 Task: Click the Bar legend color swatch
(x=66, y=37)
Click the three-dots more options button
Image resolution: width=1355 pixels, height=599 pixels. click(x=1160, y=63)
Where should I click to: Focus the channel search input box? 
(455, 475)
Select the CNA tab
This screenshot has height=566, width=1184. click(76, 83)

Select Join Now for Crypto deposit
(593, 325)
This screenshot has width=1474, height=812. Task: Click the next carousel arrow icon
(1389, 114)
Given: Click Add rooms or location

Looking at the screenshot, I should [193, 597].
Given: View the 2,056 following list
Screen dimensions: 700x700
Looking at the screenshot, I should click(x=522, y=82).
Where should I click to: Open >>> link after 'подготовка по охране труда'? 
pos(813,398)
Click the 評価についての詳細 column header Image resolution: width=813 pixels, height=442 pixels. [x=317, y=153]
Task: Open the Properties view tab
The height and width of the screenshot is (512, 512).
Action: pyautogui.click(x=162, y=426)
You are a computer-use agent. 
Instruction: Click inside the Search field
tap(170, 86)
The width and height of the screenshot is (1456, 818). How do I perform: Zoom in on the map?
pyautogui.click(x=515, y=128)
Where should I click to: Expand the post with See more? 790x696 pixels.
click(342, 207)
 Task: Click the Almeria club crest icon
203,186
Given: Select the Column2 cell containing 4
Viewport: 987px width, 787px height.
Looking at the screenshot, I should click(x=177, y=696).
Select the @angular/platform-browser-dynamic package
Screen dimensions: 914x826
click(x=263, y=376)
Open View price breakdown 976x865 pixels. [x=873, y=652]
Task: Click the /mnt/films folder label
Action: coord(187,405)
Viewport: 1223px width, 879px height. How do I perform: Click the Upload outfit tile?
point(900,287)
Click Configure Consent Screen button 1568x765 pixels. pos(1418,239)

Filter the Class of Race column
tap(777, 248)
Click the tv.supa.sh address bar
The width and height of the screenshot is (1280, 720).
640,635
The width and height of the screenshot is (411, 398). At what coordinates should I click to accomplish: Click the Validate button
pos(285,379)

Task description
Please transcribe only the portion of the material that starts at the line containing "Where should I click to: Expand" and runs through its last line, inclusive, exactly as given.

Solution to this task
Where should I click to: Expand the post with See more? 790x696 pixels.
click(342, 207)
 Task: Click the Almeria club crest icon
203,186
Given: Select the Column2 cell containing 4
Viewport: 987px width, 787px height.
Looking at the screenshot, I should click(x=177, y=696).
Select the @angular/platform-browser-dynamic package
Screen dimensions: 914x826
click(x=263, y=376)
Open View price breakdown 976x865 pixels. [x=873, y=652]
Task: Click the /mnt/films folder label
Action: coord(187,405)
Viewport: 1223px width, 879px height. How do I perform: Click the Upload outfit tile?
point(900,287)
Click Configure Consent Screen button 1568x765 pixels. pos(1418,239)

Filter the Class of Race column
tap(777, 248)
Click the tv.supa.sh address bar
The width and height of the screenshot is (1280, 720).
640,635
The width and height of the screenshot is (411, 398). At what coordinates should I click to accomplish: Click the Validate button
pos(285,379)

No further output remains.